NEB | NEB-OPEP | p value | |
---|---|---|---|
Lung dose (% ND) | 4.7±1.4 | 2.8±0.2 | 0.029* |
Time of nebulization (min) | 4.3±0.7 | 5.5±0.6 | 0.012* |
Residual volume (mL) | 0.85±0.08 | 1.04±0.12 | 0.044* |
Results are expressed as mean±SD. NEB: nebulizer; NEB-OPEP: nebulizer couple with an oscillating positive expiratory pressure device; ND: nominal dose.
Lung delivery around 5% of the ND with NEB confirmed previous results.8 In addition, our results showed that interposing this new OPEP device between the nebulizer and the patient's mouth reduced the efficiency of the nebulization similarly to results found with other PEP devices under different conditions.9,10 This is clinically important when dose-dependent drugs are administered. The reduced lung delivery could be explained by the impaction of particles in the PEP device that filters the larger particles.9,11 However, this hypothesis was neither verified in our study (similar IND and ExD) nor in a previous study.12
The duration of the nebulization was inversely related to the adherence in CF13 and it is therefore considered as a key factor for an optimal treatment.14,15 In the present study, the small increase in time (+1.2min) related to the NEB-OPEP is compensated by the time saved on the total duration of the treatment administered separately (3.1min).

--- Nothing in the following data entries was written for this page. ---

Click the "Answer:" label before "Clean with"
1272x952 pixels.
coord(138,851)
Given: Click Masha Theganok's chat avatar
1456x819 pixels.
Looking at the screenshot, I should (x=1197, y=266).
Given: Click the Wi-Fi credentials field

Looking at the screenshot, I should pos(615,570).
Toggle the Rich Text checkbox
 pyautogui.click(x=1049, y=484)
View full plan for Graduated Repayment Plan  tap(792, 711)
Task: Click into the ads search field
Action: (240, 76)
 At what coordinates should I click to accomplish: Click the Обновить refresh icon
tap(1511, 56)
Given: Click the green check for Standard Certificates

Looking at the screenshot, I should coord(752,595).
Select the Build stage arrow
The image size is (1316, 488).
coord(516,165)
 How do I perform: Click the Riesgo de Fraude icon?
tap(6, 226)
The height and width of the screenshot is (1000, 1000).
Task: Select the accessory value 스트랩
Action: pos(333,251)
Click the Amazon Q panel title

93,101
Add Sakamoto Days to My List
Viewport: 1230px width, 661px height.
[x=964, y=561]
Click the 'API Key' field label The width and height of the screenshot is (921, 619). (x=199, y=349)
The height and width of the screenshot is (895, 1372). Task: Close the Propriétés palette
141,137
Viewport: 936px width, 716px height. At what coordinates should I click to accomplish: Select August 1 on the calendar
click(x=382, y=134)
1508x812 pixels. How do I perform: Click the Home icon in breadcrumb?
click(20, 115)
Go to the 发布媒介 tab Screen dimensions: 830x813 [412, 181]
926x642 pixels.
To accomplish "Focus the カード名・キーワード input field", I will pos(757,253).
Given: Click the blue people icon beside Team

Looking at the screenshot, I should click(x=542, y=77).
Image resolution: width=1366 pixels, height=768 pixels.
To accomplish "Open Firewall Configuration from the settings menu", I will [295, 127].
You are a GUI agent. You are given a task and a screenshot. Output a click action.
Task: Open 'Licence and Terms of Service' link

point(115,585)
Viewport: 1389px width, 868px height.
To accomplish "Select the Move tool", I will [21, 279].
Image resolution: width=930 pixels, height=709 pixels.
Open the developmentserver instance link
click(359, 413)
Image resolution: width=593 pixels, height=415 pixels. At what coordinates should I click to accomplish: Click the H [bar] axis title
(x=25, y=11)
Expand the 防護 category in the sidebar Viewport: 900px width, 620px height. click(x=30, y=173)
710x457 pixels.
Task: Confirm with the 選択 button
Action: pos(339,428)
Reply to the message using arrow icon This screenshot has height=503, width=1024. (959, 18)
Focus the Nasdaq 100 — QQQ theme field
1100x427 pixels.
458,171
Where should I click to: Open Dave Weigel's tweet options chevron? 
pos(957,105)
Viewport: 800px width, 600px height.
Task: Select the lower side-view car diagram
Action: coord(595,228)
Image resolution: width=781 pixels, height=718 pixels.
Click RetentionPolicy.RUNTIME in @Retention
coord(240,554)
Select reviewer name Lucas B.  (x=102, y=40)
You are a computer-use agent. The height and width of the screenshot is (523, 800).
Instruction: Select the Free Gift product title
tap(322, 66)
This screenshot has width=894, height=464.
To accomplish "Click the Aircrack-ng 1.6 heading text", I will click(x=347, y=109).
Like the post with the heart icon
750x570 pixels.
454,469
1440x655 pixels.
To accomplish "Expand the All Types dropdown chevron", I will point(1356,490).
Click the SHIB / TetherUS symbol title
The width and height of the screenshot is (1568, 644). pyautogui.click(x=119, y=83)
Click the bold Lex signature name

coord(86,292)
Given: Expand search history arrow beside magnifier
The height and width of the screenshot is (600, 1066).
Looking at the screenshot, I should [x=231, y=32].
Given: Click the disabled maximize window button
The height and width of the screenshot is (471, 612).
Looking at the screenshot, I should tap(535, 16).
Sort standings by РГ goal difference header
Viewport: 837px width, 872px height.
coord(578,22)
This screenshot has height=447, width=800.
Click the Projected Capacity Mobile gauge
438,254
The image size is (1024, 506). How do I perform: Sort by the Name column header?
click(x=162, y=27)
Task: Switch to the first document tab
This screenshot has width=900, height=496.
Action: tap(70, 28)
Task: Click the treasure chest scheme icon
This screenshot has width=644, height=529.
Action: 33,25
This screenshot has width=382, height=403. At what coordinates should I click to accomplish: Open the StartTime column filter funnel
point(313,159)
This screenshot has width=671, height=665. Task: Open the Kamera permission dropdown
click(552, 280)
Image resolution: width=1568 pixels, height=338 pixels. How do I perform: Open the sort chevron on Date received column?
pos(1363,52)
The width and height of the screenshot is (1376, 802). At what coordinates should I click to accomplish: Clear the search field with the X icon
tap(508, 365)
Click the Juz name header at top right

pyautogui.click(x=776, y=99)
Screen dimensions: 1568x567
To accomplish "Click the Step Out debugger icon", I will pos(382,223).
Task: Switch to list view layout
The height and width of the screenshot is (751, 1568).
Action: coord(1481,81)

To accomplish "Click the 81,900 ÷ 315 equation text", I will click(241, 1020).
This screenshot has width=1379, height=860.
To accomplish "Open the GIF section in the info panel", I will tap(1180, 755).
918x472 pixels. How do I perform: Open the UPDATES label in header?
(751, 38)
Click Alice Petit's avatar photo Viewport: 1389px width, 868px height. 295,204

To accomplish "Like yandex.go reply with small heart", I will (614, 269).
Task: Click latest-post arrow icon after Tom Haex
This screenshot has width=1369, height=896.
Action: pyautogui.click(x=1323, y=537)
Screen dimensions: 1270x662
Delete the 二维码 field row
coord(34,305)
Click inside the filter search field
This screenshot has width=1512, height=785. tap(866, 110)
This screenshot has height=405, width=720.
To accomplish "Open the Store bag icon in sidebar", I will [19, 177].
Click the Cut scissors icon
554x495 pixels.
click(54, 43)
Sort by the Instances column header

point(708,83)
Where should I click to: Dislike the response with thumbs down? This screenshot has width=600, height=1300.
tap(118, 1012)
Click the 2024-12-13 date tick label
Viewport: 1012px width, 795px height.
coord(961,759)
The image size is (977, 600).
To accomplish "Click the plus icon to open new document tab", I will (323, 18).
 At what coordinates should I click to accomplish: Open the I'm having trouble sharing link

This advantage could be important for the patients needing several daily sessions. However, as suggested by our results, the necessity to nearly double the nebulization duration to reach a similar lung delivery with NEB-OPEP must be taken into account. As Berlinsky showed variable delivery depending on the PEP devices,11 each configuration must be evaluated.
The modified pattern of breathing related to PEP is unfavorable to the nebulization function and explains probably the worst lung delivery related to the combination. The reduction in breathing frequency (7.8 cycles by minutes) when healthy subjects used PEP mask could be considered as advantageous16 but it was associated to a prolonged expiration that contributes to loose particles during the expiratory phase.17 The concomitant reduction in the inspiratory–expiratory ratio contributes certainly to the reduced lung delivery by losing particles during the expiratory phase and it can explain the difference with in vitro results. Some particles are probably exhaled and others are delivered in the atmosphere or the device during this phase.
Some limitations of the study should be discussed. First, the nebulizer was placed at the distal outlet of the PEP device. This configuration is less efficient than that in which the proximal outlet is used for connection,10 although the latter is recommended by the manufacturer. Second, testing healthy subjects omits the clinical and pathophysiological outcomes related to positive expiratory pressure and its oscillations but it permits to evaluate the nebulization function8,18,19 and reduces the variability resulting from mucus plugging or lung disease. Furthermore, even if lung delivery in healthy subjects cannot be extrapolated to patients with respiratory diseases, a similar lung deposition was recently found between healthy subjects and patients with CF.20 Third, each subject was its own control to reduce anatomical, anthropometrical and respiratory influences on lung delivery.
This study suggests that connecting Aerobika at the proximal outlet of a nebulizer is less efficient than using the nebulization alone for drug delivery. However, the gain in time is an argument in favor of the combination.
We gratefully acknowledge Julien Anquetil for his help to collect data.